In the figure below, we plot the distribution of estimated coefficients and standard errors. The standard errors are still wrong, but the distribution of bootstrap estimates has a standard deviation of 2.465, very close to the simulated value of 2.536.

plot_coefficients(boot_estimates)

Note that in order to use bootstrapping to detect the issue in the linear regression standard errors, one would have needed to be aware that assignment was at the customer level. Bootstrapping the data at the order level would have still underestimated the standard errors.

Clustered Standard Errors

What’s the problem with the standard errors reported in the linear regression table?

The problem is that the usual formula to compute standard errors in linear regression (more on the math later) assumes that observations are independent and identically distributed, i.i.d.. However, in our case, the independence assumption is not satisfied. Why?

In our example, the unit of treatment assignment, a customer is different from the unit of observation, an order. This is a problem because under different treatment assignments, all orders of a certain customer are either treated or not. They move in blocks and it cannot happen that two orders of the same customer are split across control and treatment group. The consequence of orders “moving in blocks” is that there is more variability in our estimates than we might have if orders were moving independently. Intuitively, there is less balance between the two groups, on average. As a consequence, standard errors computed assuming independence typically underestimate the actual variability of the estimator.

Is there a solution? Yes!

The solution is to use the so-called cluster-robust standard errors that allow observations to be correlated within a cluster of observations, a customer in our case. Cluster-robust standard errors are usually very simple to implement and available in all statistical packages. With statsmodels we have to specify that the covariance type is cluster and that the groups are by customer.

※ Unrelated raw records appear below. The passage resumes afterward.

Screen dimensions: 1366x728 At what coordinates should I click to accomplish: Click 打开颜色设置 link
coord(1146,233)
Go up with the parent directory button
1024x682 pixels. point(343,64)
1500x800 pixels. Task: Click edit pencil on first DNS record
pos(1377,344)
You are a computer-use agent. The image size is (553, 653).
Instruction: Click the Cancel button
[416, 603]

smf.ols("revenue ~ carousel", data=df).fit(cov_type='cluster', cov_kwds={'groups': df["customer_id"]}).summary().tables[1]

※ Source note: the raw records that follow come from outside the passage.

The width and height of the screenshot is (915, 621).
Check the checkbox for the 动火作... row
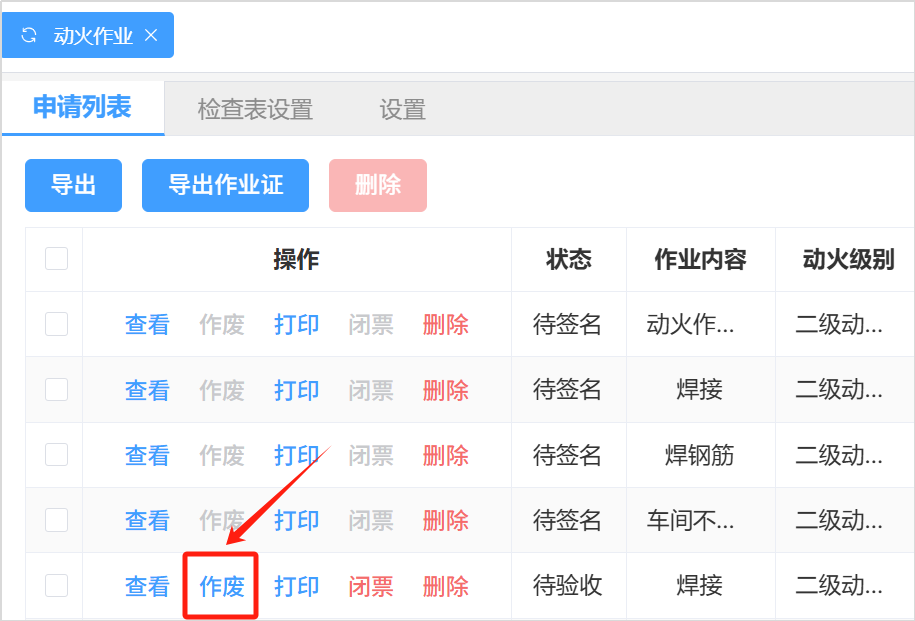tap(56, 324)
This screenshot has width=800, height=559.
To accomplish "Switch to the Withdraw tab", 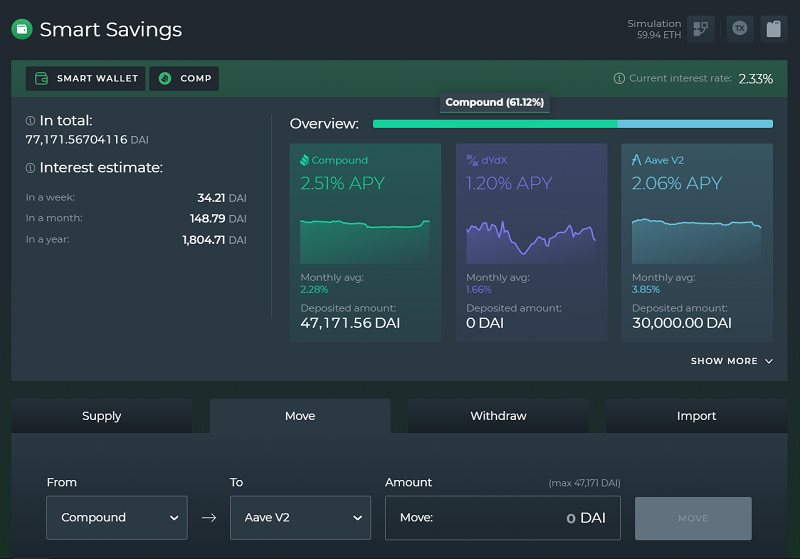I will 498,416.

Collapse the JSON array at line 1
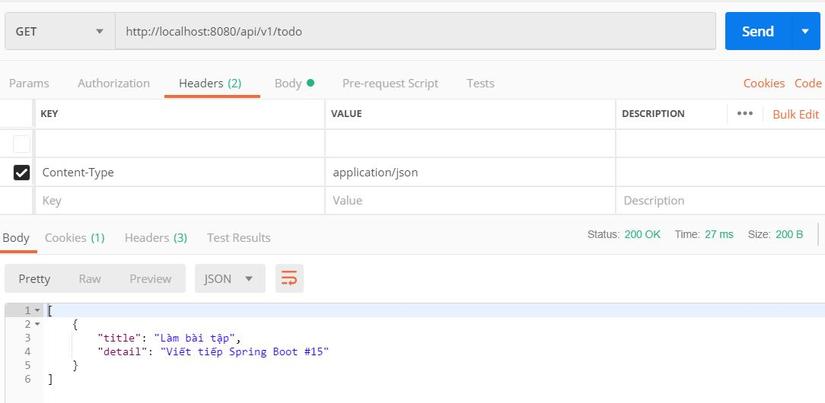click(37, 311)

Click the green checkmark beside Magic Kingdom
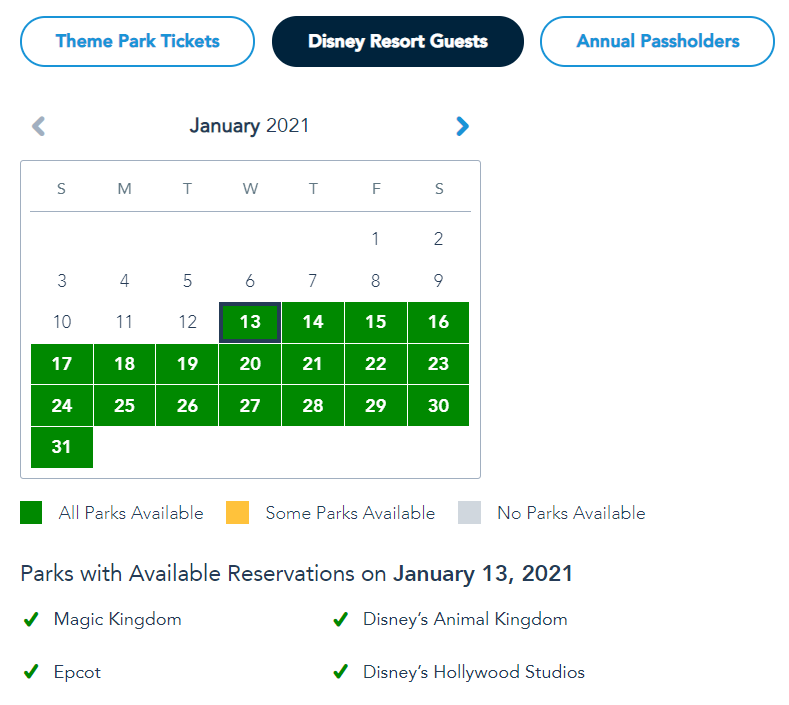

	coef	std err	z	P>|z|	[0.025	0.975]
Intercept	61.6361	1.639	37.606	0.000	58.424	64.848
carousel	-1.6292	2.471	-0.659	0.510	-6.473	3.214

The estimated cluster-robust standard error is equal to 2.471, extremely close to the simulated standard error of 2.536. Note that the estimated coefficient has not changed (-1.6292 as before).

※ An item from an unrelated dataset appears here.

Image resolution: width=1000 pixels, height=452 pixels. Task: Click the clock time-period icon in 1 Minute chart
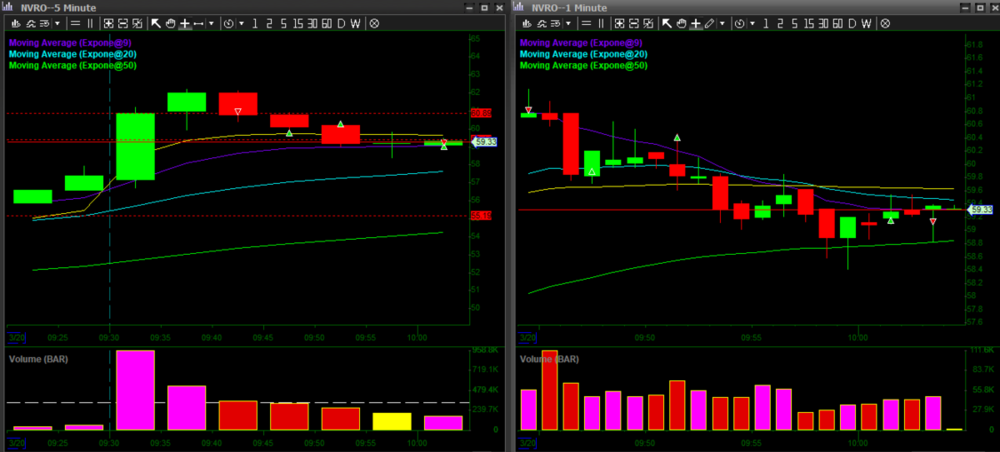(x=738, y=22)
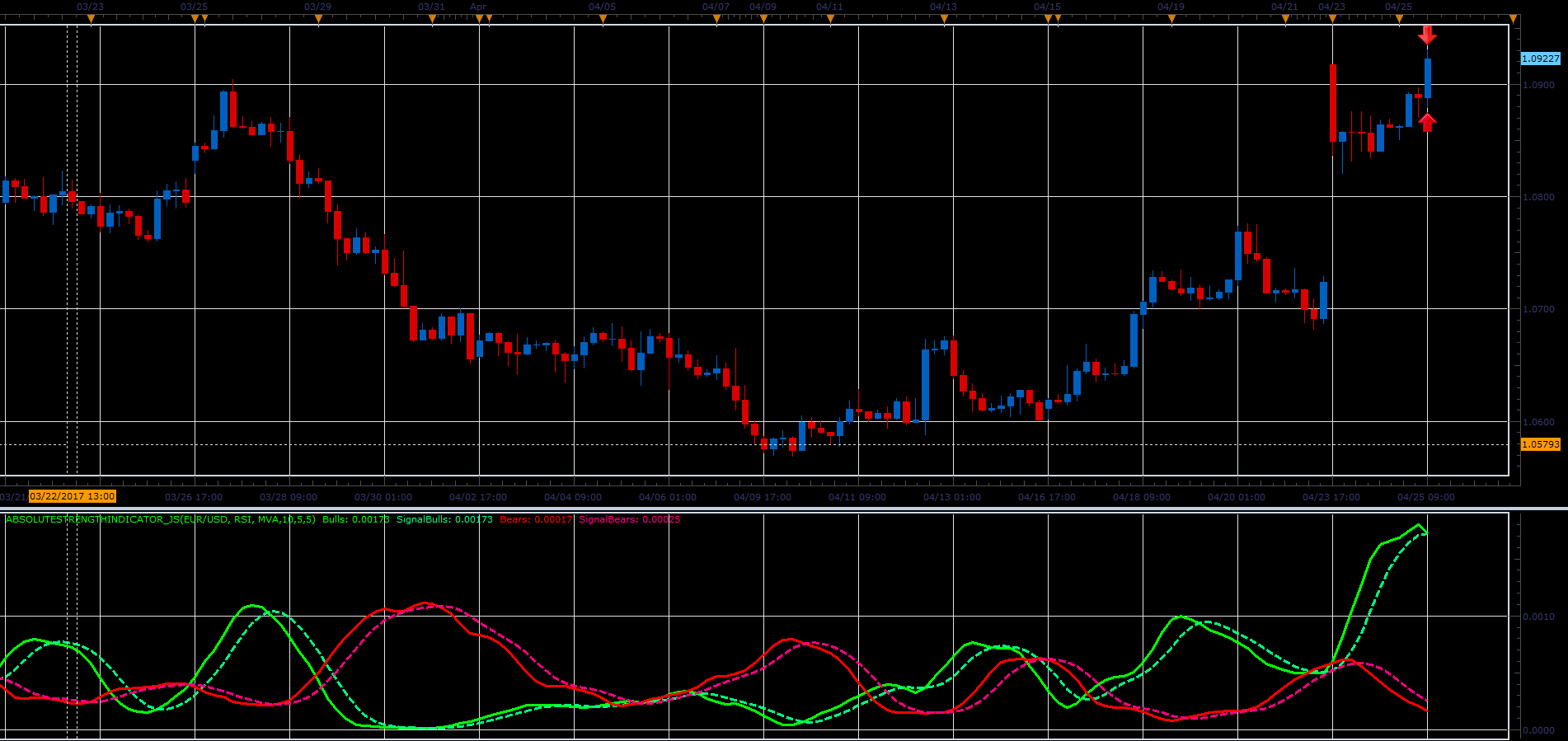Click the orange price label 1.05793

1541,444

How do cluster-robust standard errors work? We dig deeper in the math in the next section.

Some Math

The general formula of the variance of the OLS estimator is $$ \text{Var}(\hat \beta) = (X’X)^{-1} X’ \epsilon \epsilon’ X (X’X)^{-1} $$

where X are the regression covariates, and ε are the residuals. The key component of this formula is the central matrix n × n matrix Ω = ε ε’, where n is the number of observations. It is key because it is the only object that we need to estimate in order to compute the variance of the OLS estimator.

At first, it could be very tempting to just estimate Ω using the regression residuals e = y - ŷ, where y is the vector of outcomes, and ŷ are the regression predictions. However, the problem is that by construction the product of X and e is zero, and therefore the estimated variance would be zero

X.T @ e

array([[5.72555336e-11],
       [6.68904931e-11]])

The most simplifying assumption is called homoscedasticity: regression residuals are independent of each other and they all have the same variance. In practice, homoscedasticity implies that the Ω matrix is that it is diagonal with the same number in each cell: $$ \Omega = \begin{bmatrix} \sigma^2 & 0 & \dots & 0 & 0 \newline 0 & \sigma^2 & \dots & 0 & 0 \newline \vdots & & \ddots & & \vdots \newline 0 & 0 & … & \sigma^2 & 0 \newline 0 & 0 & … & 0 & \sigma^2 \newline \end{bmatrix} = \sigma^2 I_n $$

where Iₙ is the identity matrix of dimension n.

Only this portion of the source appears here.